Extracted data:
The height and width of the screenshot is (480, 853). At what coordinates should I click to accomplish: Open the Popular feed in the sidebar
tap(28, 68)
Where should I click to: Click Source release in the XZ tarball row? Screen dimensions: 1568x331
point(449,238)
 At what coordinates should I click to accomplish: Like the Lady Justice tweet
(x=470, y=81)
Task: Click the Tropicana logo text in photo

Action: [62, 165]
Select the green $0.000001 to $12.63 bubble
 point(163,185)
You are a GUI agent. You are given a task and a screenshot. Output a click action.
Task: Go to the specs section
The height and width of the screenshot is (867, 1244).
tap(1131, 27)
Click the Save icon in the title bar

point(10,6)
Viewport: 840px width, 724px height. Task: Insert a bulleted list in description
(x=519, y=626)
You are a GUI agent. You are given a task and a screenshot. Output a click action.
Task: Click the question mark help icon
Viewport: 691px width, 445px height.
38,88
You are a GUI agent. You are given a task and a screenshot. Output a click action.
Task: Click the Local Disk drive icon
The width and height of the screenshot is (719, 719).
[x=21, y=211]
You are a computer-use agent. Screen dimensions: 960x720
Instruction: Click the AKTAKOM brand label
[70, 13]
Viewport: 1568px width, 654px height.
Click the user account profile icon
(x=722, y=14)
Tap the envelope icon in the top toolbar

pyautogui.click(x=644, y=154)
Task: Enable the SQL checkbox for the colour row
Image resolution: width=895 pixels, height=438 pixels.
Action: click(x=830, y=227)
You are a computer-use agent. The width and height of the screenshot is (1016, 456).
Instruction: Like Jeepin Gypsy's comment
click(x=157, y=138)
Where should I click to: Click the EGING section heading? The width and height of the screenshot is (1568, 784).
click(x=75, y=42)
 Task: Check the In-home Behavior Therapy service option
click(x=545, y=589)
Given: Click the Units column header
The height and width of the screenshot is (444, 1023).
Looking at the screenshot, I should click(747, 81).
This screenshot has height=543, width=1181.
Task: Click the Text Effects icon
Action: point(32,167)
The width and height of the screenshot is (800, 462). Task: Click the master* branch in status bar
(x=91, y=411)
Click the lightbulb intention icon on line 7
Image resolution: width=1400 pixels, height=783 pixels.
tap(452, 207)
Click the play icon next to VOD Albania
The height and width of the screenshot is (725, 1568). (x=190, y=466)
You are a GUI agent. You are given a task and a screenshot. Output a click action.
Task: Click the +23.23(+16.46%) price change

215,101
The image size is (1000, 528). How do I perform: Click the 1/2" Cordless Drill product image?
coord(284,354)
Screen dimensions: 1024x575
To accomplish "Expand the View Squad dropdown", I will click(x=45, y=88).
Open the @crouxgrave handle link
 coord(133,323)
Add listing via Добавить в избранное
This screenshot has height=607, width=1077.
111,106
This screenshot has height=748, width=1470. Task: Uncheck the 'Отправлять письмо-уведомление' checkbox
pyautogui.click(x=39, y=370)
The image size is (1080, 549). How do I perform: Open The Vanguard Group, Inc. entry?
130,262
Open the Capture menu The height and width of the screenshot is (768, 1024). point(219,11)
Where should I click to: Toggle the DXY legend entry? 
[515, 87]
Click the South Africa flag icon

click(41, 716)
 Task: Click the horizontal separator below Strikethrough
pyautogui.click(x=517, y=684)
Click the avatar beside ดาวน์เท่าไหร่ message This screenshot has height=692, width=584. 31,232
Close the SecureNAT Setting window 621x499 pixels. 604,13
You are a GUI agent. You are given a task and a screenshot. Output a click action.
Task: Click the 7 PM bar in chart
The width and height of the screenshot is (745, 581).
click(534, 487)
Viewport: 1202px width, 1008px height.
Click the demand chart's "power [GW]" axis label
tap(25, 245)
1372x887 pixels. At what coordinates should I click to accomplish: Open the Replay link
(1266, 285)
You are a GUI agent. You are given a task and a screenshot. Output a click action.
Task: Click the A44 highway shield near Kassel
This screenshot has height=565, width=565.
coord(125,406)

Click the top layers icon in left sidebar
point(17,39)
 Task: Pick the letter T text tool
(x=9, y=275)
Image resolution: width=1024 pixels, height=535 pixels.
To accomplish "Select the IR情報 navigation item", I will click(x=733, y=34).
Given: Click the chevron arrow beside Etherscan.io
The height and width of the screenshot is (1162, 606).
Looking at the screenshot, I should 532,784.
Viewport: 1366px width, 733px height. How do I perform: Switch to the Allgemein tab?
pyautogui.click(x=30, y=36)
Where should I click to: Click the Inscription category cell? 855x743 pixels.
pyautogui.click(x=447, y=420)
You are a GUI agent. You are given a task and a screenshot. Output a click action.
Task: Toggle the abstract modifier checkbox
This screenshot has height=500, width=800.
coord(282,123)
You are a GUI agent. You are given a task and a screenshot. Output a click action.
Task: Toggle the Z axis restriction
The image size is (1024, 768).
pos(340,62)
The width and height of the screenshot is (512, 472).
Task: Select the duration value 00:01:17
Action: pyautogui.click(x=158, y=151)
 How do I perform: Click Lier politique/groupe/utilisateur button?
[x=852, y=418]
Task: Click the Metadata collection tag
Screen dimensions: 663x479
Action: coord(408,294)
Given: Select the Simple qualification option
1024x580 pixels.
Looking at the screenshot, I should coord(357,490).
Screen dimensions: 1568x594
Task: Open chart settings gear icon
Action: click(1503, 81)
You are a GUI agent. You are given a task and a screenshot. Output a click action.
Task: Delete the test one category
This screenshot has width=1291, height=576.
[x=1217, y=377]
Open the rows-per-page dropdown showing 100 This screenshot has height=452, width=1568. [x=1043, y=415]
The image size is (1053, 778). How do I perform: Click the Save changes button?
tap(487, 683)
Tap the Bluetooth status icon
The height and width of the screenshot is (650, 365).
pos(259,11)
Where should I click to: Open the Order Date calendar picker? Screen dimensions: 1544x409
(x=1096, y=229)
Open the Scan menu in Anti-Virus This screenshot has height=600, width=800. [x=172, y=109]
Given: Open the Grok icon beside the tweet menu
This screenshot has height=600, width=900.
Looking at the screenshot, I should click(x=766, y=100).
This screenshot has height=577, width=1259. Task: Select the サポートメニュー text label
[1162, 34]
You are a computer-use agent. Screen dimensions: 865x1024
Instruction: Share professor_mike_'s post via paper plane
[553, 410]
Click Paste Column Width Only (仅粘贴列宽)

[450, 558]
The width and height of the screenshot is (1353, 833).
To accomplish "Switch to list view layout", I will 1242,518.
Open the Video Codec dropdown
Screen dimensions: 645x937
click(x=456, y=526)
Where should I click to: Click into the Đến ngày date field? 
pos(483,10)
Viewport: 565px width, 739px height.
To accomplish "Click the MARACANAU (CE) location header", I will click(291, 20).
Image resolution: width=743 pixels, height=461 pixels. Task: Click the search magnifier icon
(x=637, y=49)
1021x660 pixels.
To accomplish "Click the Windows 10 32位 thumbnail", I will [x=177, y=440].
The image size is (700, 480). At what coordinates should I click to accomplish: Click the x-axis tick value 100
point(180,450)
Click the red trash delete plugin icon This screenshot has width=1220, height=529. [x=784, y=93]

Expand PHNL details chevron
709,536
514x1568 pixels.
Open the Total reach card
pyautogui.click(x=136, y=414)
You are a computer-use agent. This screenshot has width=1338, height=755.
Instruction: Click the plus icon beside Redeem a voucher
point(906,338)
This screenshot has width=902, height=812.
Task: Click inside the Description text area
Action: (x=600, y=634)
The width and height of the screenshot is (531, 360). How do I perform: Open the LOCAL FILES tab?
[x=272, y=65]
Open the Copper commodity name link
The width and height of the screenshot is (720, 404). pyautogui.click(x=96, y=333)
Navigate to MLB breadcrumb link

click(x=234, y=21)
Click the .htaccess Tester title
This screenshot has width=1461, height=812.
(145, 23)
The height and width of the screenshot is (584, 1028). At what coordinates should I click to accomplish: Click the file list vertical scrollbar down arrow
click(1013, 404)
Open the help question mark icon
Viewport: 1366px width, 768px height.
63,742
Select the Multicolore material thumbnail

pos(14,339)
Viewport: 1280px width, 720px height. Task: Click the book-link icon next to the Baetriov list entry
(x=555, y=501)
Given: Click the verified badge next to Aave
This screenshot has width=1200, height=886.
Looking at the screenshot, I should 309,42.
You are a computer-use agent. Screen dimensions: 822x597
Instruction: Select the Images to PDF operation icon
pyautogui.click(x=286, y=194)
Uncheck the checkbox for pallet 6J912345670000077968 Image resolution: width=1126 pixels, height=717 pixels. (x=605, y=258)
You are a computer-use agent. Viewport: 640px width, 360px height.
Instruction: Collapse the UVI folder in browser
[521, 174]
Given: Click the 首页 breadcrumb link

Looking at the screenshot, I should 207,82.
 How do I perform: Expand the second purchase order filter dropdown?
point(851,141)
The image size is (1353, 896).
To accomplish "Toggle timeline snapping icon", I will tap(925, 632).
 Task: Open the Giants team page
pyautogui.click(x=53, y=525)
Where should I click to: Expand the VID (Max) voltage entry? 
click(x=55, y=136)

Directions: Copy each line of the entries in which the string "menu" is found.

Exercise solution:
Open the Capture menu The height and width of the screenshot is (768, 1024). point(219,11)
Open the Scan menu in Anti-Virus This screenshot has height=600, width=800. [x=172, y=109]
Given: Open the Grok icon beside the tweet menu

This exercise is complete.